Shashidhar Nanjundaiah | Media outlets, others must do more to curtail online bullying

The Asian Age.  | Shashidhar Nanjundaiah

Opinion, Columnists

While the newsperson is going through her set of emotional distress, the public at large has its own issues to deal with

It seems to me that the reader and the audience should feel a deep sense of gratitude for every individual mediaperson who is going against the grain at the cost of unspeakable abuse online, on social media and even on their own online platforms. (Representational Image/ Pexels)

There are a number of news media platforms, independent and mainstream, who provide a voice to the voiceless, pursue hidden truths in society, both material and ideological, and in general expose harsh realities of oppression, struggles and iniquities. This amidst abusive online comments that abuse the journalist, abuse the platform, and abuse other users. An old-timer might say: “But isn’t that the whole job of the news media?” That is the irony: to continue doing its whole job amid relentless cyber bullying, cyber lynching and abuse, one needs the kind of thick skin that is antithetical to the whole job.
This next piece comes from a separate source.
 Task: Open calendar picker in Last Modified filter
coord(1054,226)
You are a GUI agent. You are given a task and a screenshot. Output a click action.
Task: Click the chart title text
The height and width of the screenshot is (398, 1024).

I maintain that the media owes to itself and to us something more: To help make the world a safer place, a place where hope lives amidst often hope-dashing realities. This is not to argue that there is one truth and that is the whole truth that the media must adhere to. It is impossible for any media platform to believe that anyway, and that is why it is pragmatic to take a stand without taking sides -- to place the available facts and then fairly ask the right questions. By taking a stand, an editor deliberately discards false pretences of the perpetually elusive ideal of objectivity. However, doing so puts a media platform of the modern ecosystem in peril. That is to say, when the side that does not agree with the stand reacts, and reacts viciously, it leaves both the individuals within the media system as well as reasonable sections of society feeling hurt, humiliated and hopeless.

How can a hurt and humiliated individual wake up day after day and motivate herself to smile before a studio camera or go back to the farming village, the Muslim or dalit basti to tell their stories, and not be affected by the ruthlessness of the backlash online? It takes the courage of vulnerability and a mature conviction for a media professional today to re-motivate and pick oneself up and keep pursuing what she believes is the right thing. And that is the antithesis I have alluded to earlier: the whole job requires a social sensitivity that goes against the apathy that may be needed to shrug off so much abuse. It is brutal to expect people to put on a smiley brave face while the troll army is baying for their virtual blood, calling them names or telling them how sad they must be because a certain political party won the just-concluded election.

Psychological issues cannot possibly work well in a framework of expectations that are Machiavellian.

What am I saying that we do not already know? Yet framing it as a mental health issue for journalists is a way to alert ourselves out of some Sisyphean burden of having to “deal with the reality of technology”. That would be a falsely deterministic way to universalise the problem rather than to squarely address it. It seems to me that the reader and the audience should feel a deep sense of gratitude for every individual mediaperson who is going against the grain at the cost of unspeakable abuse online, on social media and even on their own online platforms.

This is the price individuals must pay for their platform’s survival. Online comments are a big reason that platforms gain eyeballs, so even if it means allowing sickening abuse, these media platforms are putting their journalists through severe psychological stress. The practice seems to be to never read those comments and maintain sanity. Surely organisations cannot recommend that? We know editors can easily sift the wheat from the chaff - they can distinguish between free speech and hate speech. Someone needs to take the initiative in stemming the muck flow, pick up the cudgel of editorial policy, and manually moderate comments, disable live commenting, and make the space safer for their own selves and their employees.

While the newsperson is going through her set of emotional distress, the public at large has its own issues to deal with. We sense our hope in humanity slipping away as we see this daily abuse in tango with the demagoguery of the day. This is abuse of our sensibilities and the media is enabling it, yet these are forms of manipulated content, instigated or paid. Certainly, they do not represent society per se. The media, in essence, is allowing it to plunge us into despair by encouraging a false sense of the pervasiveness of abuse. What we initially assumed were problematic aberrations appear so mainstream now that hate speech is manifesting itself in some form of emboldened social action or the other -- this is the abstract leading the material.

This simultaneous suffering and propagation of abuse is happening by both independent and mainstream platforms. So, what prevents them from doing the obvious? What are media organisations doing about the mental health of their employees who so passionately dived into the truth-telling profession and now find themselves stranded without adequate internal or external support? Yet the marketing and digital marketing floors might grumble, because if they blink first and people tune in purely to absorb content and post decent and reasonable comments, they might lose their eyeballs to the independents. But someone needs to blink, and it cannot be the independent online media platforms who have limited ways of earning their working capital.

All this pressure may have a telling effect on journalists, but the worst is yet to come, the dreaded “larger picture” -- the chilling effect abuse will have on the “whole job”, normalising the safe and vanilla form of journalism and expelling the investigative.